It happens in every conversation with a new person, and I meet at least fifteen new people every week, sometimes as many as a hundred.
Here's how it comes up: I'll be hidden away in one of those brightly-lit nooks at the Taj hotel, which contain two armchairs canted cozily towards each other and a coffee table so small and decorative that it seems more like an afterthought than a piece of furniture. I'll be drinking from a cup of masala chai - watered down, of course, to suit the Taj's discerning "foreign" clientele - and observing the parade of young, earnest men in suits going to and from the green tech conference in a nearby room. One of these men will notice me and sit down, and I'll take out my notepad to conduct an interview, but inevitably by about question three I'll become the subject.
"You don't sound like an Indian," the young man, probably a graduate of the prestigious chain known as the Indian Institutes of Technology, will say. I'm not, I'll admit.

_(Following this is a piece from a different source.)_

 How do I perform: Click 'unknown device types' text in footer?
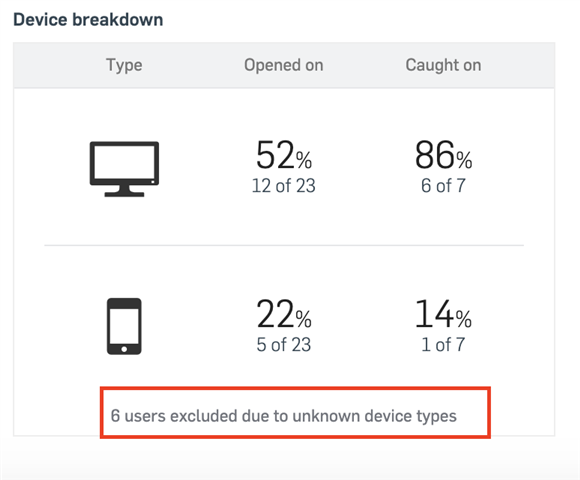pos(374,416)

Or I'll be at one of those fashionable Delhi "expat" parties. Back home, when I say "expat party" my friends from college imagine a garden brunch or a literary soiree, chaired by a gruff Will Dalrymple-type, where everyone drinks spiked nimbu paani and talks about Manmohan and the latest story in the Economist. Or else a rooftop menage-a-million where I briefly sweat side-by-side with Colin Farrell, who is in India to promote his latest film. But actual "expat parties" remind me more of fraternity-sorority mixers from college, where you drink excessively to disguise your raw disappointment that although you have now met that cute British lawyer at five separate "expat parties" he still has no foggy clue who you are, and the floor is sticky with something that probably isn't blood, but it's really too dark to tell.
And during a break in the relentless music - a mix of Billboard's Hot 100 occasionally spiced with Bollywood item numbers - someone will lean over and holler in my ear.
"So..." they'll say. "Why did you come to Delhi?"
I've answered this question about 500 times, but no one seems to understand what the hell I'm doing here. My Indian extended family has greeted my return with affection and surprise. In a society where families still mortgage their homes to send their children "abroad" to study, my decision to return to India is both validating and inexplicable. Some people worry about my mental state, others mutter darkly about the American economy.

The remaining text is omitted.